• Task description
Return exactly the listing's lines, from its first line to the line holding "Given: Rotate image clockwise", ends included.

[[ Data in this exercise open ]]

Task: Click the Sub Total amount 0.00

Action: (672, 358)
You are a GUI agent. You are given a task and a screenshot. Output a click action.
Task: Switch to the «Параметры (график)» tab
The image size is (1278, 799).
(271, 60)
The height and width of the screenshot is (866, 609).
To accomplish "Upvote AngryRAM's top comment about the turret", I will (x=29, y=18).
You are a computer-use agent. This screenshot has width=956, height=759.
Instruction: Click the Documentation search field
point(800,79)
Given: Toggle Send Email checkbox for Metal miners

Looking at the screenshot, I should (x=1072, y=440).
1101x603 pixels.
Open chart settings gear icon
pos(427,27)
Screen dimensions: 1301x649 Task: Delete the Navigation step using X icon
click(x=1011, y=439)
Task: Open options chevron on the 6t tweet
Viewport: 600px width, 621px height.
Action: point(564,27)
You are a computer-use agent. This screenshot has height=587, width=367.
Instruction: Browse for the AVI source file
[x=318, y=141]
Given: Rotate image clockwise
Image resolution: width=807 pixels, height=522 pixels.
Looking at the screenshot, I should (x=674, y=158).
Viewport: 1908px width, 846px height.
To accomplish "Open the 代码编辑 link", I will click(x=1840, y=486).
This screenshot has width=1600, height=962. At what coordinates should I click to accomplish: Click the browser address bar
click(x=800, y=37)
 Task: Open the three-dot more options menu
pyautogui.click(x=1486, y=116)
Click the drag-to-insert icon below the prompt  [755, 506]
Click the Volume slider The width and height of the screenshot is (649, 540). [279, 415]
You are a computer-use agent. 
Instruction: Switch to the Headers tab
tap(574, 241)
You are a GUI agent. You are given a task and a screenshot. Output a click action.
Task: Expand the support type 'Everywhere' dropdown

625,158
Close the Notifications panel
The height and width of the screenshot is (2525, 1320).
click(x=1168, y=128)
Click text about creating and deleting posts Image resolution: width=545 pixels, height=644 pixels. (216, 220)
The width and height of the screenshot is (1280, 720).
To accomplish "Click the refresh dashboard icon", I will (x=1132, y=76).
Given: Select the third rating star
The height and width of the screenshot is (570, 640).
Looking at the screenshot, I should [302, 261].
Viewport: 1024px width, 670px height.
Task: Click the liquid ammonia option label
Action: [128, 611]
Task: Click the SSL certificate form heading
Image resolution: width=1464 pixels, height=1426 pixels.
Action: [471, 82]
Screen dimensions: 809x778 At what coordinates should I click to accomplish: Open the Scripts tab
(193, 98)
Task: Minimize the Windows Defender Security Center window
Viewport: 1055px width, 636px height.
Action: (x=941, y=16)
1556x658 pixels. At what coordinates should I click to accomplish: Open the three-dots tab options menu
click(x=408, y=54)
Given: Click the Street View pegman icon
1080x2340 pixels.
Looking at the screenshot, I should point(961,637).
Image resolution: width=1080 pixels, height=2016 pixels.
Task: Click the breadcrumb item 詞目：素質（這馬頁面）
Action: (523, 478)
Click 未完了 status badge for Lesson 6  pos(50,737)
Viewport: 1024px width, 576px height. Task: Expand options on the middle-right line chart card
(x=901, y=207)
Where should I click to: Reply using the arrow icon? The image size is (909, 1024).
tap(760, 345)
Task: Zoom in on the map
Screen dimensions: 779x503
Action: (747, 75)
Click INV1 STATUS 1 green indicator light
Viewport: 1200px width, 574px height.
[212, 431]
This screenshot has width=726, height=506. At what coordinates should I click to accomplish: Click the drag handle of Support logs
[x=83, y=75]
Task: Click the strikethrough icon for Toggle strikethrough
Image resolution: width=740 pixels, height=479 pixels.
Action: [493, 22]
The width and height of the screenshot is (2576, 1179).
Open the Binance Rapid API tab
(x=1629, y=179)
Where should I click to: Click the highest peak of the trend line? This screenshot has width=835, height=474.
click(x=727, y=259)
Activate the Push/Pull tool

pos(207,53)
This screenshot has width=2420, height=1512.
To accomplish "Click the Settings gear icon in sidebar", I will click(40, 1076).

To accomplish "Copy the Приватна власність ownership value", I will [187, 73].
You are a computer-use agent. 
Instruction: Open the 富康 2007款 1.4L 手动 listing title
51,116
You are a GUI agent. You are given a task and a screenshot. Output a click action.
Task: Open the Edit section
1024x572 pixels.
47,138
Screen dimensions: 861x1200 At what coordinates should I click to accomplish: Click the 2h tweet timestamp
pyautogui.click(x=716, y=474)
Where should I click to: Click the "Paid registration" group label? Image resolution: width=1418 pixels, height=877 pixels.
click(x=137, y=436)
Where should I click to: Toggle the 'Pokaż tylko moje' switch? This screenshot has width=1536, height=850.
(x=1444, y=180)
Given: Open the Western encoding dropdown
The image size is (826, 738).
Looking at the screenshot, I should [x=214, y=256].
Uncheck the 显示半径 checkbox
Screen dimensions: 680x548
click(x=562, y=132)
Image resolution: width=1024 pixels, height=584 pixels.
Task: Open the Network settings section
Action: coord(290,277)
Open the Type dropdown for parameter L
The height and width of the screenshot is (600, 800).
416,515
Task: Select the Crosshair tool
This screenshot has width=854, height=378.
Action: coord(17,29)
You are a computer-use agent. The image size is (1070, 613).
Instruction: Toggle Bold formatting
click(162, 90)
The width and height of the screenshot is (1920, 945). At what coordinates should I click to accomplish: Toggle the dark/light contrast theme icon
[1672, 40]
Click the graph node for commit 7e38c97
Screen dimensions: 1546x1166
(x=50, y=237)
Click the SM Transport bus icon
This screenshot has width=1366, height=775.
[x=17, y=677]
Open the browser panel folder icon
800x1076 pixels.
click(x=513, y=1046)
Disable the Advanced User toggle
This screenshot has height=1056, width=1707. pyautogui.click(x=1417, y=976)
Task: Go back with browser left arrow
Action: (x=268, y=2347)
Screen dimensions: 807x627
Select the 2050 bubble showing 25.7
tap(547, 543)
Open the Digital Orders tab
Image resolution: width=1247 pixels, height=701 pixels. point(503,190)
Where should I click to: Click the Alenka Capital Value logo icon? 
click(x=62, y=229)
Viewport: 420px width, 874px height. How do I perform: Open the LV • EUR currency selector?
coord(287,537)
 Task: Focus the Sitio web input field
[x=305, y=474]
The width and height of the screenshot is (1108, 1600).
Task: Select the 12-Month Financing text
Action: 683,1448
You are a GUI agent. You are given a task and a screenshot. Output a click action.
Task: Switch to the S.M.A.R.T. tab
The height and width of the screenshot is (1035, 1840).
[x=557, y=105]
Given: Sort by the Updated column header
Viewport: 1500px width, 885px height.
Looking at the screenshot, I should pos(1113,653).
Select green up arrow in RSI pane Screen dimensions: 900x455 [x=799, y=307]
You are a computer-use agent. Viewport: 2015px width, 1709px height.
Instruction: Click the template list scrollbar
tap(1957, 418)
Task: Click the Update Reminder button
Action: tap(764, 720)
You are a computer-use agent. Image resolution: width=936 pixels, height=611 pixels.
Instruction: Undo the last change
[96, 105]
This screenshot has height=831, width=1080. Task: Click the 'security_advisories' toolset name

[[ Data in this exercise closed ]]

• Exercise output
Task: Click the Sub Total amount 0.00

Action: (672, 358)
You are a GUI agent. You are given a task and a screenshot. Output a click action.
Task: Switch to the «Параметры (график)» tab
The image size is (1278, 799).
(271, 60)
The height and width of the screenshot is (866, 609).
To accomplish "Upvote AngryRAM's top comment about the turret", I will (x=29, y=18).
You are a computer-use agent. This screenshot has width=956, height=759.
Instruction: Click the Documentation search field
point(800,79)
Given: Toggle Send Email checkbox for Metal miners

Looking at the screenshot, I should (x=1072, y=440).
1101x603 pixels.
Open chart settings gear icon
pos(427,27)
Screen dimensions: 1301x649 Task: Delete the Navigation step using X icon
click(x=1011, y=439)
Task: Open options chevron on the 6t tweet
Viewport: 600px width, 621px height.
Action: point(564,27)
You are a computer-use agent. This screenshot has height=587, width=367.
Instruction: Browse for the AVI source file
[x=318, y=141]
Given: Rotate image clockwise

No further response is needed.